## Record extracts
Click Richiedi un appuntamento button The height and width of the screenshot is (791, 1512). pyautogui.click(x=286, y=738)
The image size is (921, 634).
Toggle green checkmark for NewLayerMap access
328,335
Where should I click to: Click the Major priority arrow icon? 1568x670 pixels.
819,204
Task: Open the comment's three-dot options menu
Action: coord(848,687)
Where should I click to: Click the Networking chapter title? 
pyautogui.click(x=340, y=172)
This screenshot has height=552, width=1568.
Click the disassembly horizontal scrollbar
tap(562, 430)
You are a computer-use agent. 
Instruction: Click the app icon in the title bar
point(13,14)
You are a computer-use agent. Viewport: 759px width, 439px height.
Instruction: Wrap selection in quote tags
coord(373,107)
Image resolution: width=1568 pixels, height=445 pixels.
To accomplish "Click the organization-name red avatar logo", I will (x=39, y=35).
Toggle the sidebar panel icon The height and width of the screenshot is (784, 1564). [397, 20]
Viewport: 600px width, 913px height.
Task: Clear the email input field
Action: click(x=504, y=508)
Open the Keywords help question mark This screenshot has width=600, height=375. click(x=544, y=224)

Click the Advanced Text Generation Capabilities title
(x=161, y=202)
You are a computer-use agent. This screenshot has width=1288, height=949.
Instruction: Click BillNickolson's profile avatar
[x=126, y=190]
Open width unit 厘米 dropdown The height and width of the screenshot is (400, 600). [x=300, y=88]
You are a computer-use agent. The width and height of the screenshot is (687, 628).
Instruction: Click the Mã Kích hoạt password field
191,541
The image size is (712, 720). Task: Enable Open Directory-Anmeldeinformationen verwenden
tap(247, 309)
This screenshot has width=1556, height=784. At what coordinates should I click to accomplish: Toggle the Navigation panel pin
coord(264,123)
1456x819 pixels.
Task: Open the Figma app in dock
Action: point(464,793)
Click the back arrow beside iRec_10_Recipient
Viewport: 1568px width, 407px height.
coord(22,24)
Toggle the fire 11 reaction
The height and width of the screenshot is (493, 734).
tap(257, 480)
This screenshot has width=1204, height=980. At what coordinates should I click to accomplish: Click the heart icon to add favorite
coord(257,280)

## Problem details
Give the lines of the records as a Markdown table with the columns Position and Text, numbering the rows and leaving out blank lines. Begin at the line that contains "The image size is (921, 634)." and stop after the line that contains "[x=126, y=190]".

## Answer
| Position | Text |
|---|---|
| 1 | The image size is (921, 634). |
| 2 | Toggle green checkmark for NewLayerMap access |
| 3 | 328,335 |
| 4 | Where should I click to: Click the Major priority arrow icon? 1568x670 pixels. |
| 5 | 819,204 |
| 6 | Task: Open the comment's three-dot options menu |
| 7 | Action: coord(848,687) |
| 8 | Where should I click to: Click the Networking chapter title?  |
| 9 | pyautogui.click(x=340, y=172) |
| 10 | This screenshot has height=552, width=1568. |
| 11 | Click the disassembly horizontal scrollbar |
| 12 | tap(562, 430) |
| 13 | You are a computer-use agent.  |
| 14 | Instruction: Click the app icon in the title bar |
| 15 | point(13,14) |
| 16 | You are a computer-use agent. Viewport: 759px width, 439px height. |
| 17 | Instruction: Wrap selection in quote tags |
| 18 | coord(373,107) |
| 19 | Image resolution: width=1568 pixels, height=445 pixels. |
| 20 | To accomplish "Click the organization-name red avatar logo", I will (x=39, y=35). |
| 21 | Toggle the sidebar panel icon The height and width of the screenshot is (784, 1564). [397, 20] |
| 22 | Viewport: 600px width, 913px height. |
| 23 | Task: Clear the email input field |
| 24 | Action: click(x=504, y=508) |
| 25 | Open the Keywords help question mark This screenshot has width=600, height=375. click(x=544, y=224) |
| 26 | Click the Advanced Text Generation Capabilities title |
| 27 | (x=161, y=202) |
| 28 | You are a computer-use agent. This screenshot has width=1288, height=949. |
| 29 | Instruction: Click BillNickolson's profile avatar |
| 30 | [x=126, y=190] |